Several lines of evidence remain to be established to test causality and refine the permissive-landscape interpretation. Although our ATAC-seq data capture the uninduced baseline, time-resolved accessibility measurements after injury would help determine whether the observed constitutive differences are further amplified during induction or remain static. Differences in tissue composition at the wound site may contribute to apparent accessibility and expression differences. Wound healing dynamics and local microenvironmental factors may also contribute. These factors should be evaluated with expanded sampling and controlled tissue collection. Locus-focused validation of prioritized promoters/enhancers (e.g., ATAC-qPCR/FAIRE-qPCR) and targeted metabolite quantification would strengthen links from regulatory DNA to pathway output. The inferred TF-target relationships remain predictive in nature. Direct tests such as ChIP-seq/CUT&Tag, transient reporter assays, and perturbation of prioritized TFs will be required to validate binding and regulatory function.

Chromatin accessibility is unlikely to be the only epigenetic layer involved. DNA methylation at promoter regions is one plausible component^[38]. Integrating methylome assays with functional TF tests will help clarify how epigenetic modifications and TF coordination jointly shape the high-yielding agarwood phenotype.
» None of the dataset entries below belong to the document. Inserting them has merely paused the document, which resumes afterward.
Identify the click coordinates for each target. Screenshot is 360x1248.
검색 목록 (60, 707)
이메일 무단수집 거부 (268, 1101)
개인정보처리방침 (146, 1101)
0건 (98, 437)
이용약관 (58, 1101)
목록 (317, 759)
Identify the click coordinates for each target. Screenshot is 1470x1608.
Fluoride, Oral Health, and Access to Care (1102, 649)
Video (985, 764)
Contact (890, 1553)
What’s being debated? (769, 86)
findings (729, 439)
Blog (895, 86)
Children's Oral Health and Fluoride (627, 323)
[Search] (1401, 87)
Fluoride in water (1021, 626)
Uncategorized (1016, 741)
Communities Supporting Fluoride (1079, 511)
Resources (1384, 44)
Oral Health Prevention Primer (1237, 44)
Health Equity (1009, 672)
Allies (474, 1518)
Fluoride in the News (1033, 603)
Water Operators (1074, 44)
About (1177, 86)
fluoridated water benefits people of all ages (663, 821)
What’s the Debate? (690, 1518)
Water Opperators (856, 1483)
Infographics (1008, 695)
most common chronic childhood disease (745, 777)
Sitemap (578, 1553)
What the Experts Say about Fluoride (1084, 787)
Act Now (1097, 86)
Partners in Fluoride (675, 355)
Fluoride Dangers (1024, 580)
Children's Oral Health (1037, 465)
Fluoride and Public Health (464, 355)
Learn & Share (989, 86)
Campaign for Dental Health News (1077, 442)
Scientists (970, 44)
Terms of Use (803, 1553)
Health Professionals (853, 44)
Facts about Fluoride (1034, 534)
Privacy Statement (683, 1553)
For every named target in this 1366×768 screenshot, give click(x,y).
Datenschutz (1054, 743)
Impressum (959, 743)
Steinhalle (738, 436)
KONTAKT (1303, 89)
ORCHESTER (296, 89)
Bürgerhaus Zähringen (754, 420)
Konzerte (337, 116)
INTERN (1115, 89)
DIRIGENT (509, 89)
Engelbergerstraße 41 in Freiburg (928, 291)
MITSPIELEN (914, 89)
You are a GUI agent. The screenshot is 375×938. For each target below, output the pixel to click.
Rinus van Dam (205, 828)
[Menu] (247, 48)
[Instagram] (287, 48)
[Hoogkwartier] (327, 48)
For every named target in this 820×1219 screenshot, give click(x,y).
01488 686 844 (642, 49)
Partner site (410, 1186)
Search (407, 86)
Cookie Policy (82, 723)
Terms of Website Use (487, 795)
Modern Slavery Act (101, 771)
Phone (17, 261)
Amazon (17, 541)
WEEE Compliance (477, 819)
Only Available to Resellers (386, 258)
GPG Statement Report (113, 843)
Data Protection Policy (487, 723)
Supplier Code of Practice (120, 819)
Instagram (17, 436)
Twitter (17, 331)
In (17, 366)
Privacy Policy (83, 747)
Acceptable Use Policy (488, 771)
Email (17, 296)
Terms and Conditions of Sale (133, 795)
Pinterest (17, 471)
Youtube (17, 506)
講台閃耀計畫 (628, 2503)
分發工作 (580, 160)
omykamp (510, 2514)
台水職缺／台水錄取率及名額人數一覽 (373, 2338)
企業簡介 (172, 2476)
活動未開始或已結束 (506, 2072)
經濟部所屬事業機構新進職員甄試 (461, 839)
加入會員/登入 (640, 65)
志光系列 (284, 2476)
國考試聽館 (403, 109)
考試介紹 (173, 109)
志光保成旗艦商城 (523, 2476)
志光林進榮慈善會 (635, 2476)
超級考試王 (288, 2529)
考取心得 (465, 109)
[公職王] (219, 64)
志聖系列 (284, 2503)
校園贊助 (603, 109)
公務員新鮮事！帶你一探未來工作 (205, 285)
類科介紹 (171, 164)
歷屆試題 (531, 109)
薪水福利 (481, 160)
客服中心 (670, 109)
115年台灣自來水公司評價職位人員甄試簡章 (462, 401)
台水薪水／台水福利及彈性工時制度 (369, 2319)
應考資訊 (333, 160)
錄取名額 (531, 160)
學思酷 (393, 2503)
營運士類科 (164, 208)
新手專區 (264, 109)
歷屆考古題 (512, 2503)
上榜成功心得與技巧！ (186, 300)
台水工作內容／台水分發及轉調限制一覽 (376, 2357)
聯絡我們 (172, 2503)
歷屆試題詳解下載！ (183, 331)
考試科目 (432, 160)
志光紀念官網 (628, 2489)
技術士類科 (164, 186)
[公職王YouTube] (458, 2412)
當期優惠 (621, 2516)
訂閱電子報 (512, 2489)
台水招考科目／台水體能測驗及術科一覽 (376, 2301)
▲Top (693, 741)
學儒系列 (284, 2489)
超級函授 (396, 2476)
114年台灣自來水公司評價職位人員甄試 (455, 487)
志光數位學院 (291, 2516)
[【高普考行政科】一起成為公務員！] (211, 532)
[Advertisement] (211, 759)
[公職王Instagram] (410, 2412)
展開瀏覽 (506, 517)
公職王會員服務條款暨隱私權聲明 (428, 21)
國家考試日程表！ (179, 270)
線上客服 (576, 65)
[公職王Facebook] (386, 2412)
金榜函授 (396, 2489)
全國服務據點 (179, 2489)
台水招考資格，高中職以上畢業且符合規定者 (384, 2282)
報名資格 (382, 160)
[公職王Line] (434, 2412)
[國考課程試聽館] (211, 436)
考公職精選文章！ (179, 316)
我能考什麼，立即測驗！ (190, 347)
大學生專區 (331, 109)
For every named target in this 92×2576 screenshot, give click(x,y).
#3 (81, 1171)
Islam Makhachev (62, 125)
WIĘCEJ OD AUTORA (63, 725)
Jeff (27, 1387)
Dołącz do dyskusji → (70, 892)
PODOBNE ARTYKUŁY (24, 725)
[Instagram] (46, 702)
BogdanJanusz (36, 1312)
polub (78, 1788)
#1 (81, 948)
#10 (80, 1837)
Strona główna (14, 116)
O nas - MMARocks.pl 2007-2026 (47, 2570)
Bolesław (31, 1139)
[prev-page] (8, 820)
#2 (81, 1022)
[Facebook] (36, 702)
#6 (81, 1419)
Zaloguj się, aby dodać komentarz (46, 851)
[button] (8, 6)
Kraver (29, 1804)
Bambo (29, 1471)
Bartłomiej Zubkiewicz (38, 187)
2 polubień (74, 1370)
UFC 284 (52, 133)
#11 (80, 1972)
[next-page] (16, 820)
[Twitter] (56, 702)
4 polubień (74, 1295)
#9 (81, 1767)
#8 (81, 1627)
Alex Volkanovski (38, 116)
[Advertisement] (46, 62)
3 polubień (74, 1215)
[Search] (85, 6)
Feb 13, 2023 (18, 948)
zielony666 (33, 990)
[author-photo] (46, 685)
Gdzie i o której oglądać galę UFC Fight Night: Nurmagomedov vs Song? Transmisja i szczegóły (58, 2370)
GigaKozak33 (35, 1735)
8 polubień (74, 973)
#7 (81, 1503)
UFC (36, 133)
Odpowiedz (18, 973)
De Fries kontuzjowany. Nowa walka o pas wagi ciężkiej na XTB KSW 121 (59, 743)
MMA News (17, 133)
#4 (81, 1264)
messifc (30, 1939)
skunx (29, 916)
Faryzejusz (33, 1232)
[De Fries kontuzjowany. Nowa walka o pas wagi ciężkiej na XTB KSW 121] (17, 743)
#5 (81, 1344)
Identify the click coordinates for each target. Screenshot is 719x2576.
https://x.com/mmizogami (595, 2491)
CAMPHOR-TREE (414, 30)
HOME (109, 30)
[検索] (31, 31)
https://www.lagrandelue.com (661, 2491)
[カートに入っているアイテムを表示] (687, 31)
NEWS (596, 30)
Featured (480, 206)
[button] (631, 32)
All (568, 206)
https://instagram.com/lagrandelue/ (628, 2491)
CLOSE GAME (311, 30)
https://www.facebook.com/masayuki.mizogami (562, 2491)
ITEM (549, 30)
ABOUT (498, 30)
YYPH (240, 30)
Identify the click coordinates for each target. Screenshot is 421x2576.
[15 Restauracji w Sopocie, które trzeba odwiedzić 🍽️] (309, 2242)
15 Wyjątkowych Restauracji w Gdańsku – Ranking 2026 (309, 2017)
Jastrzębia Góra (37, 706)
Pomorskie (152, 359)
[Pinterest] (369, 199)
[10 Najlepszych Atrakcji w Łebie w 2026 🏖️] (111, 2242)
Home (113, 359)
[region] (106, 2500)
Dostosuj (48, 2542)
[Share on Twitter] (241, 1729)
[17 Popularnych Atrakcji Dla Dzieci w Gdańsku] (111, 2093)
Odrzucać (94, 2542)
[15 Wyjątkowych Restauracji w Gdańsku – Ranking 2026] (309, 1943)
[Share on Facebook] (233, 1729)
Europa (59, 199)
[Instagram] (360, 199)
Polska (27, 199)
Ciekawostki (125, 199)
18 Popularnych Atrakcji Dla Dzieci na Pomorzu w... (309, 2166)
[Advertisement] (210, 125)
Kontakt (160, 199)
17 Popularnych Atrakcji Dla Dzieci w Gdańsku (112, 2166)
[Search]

We compared BM and SXY under identical drilling induction and found that SXY showed higher resin accumulation together with a more open, promoter-enriched chromatin landscape. Integrating ATAC-seq and RNA-seq further identified a set of terpenoid-pathway genes, including AsTPS1, whose accessibility and transcriptional patterns were more closely aligned in SXY. Motif enrichment and network analysis also highlighted candidate regulators from the bHLH and bZIP families, including BHLH137 and HYH. The results point to a model in which chromatin accessibility-associated regulatory differences contribute to stronger terpenoid-pathway activation in SXY.